=== Given records ===
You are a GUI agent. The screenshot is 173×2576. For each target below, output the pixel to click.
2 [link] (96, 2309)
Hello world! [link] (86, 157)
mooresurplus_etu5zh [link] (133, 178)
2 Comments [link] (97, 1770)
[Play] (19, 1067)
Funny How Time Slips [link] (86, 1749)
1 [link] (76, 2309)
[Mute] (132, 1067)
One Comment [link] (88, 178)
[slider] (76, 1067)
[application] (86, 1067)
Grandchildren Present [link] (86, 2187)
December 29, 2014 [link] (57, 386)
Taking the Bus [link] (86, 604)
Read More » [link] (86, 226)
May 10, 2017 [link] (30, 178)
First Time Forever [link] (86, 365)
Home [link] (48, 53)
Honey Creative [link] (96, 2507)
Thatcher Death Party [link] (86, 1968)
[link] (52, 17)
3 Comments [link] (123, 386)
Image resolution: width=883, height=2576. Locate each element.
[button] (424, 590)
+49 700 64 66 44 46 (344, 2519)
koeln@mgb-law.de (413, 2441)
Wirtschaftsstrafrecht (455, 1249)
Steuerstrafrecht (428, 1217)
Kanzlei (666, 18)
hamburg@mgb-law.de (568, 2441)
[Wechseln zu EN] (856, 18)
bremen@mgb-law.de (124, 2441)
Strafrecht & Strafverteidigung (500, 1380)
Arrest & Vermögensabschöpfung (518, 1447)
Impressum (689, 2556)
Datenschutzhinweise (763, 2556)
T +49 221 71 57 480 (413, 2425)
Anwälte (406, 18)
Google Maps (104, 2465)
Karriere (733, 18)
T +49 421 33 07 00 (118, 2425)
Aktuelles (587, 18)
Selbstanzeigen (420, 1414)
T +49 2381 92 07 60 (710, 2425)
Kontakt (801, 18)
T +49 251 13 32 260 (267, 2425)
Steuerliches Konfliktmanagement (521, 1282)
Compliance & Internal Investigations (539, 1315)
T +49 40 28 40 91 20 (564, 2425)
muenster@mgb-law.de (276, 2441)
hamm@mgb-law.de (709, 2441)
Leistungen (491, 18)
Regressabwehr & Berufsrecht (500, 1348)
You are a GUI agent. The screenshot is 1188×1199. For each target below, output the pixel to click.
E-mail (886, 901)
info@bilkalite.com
===
> Given request: Please scale the coordinates in the answers by 0.3, rounding to whole numbers with halves rounded up, and write out the lines of the listing above from the line containing "T +49 40 28 40 91 20 (564, 2425)" through the end of the listing, inclusive, requests included. Leave all other numbers unchanged, and give only these lines.

> Output of the task:
T +49 40 28 40 91 20 (169, 728)
muenster@mgb-law.de (83, 732)
hamm@mgb-law.de (213, 732)
Leistungen (147, 5)
Regressabwehr & Berufsrecht (150, 404)
You are a GUI agent. The screenshot is 1188×1199. For each target below, output the pixel to click.
E-mail (266, 270)
info@bilkalite.com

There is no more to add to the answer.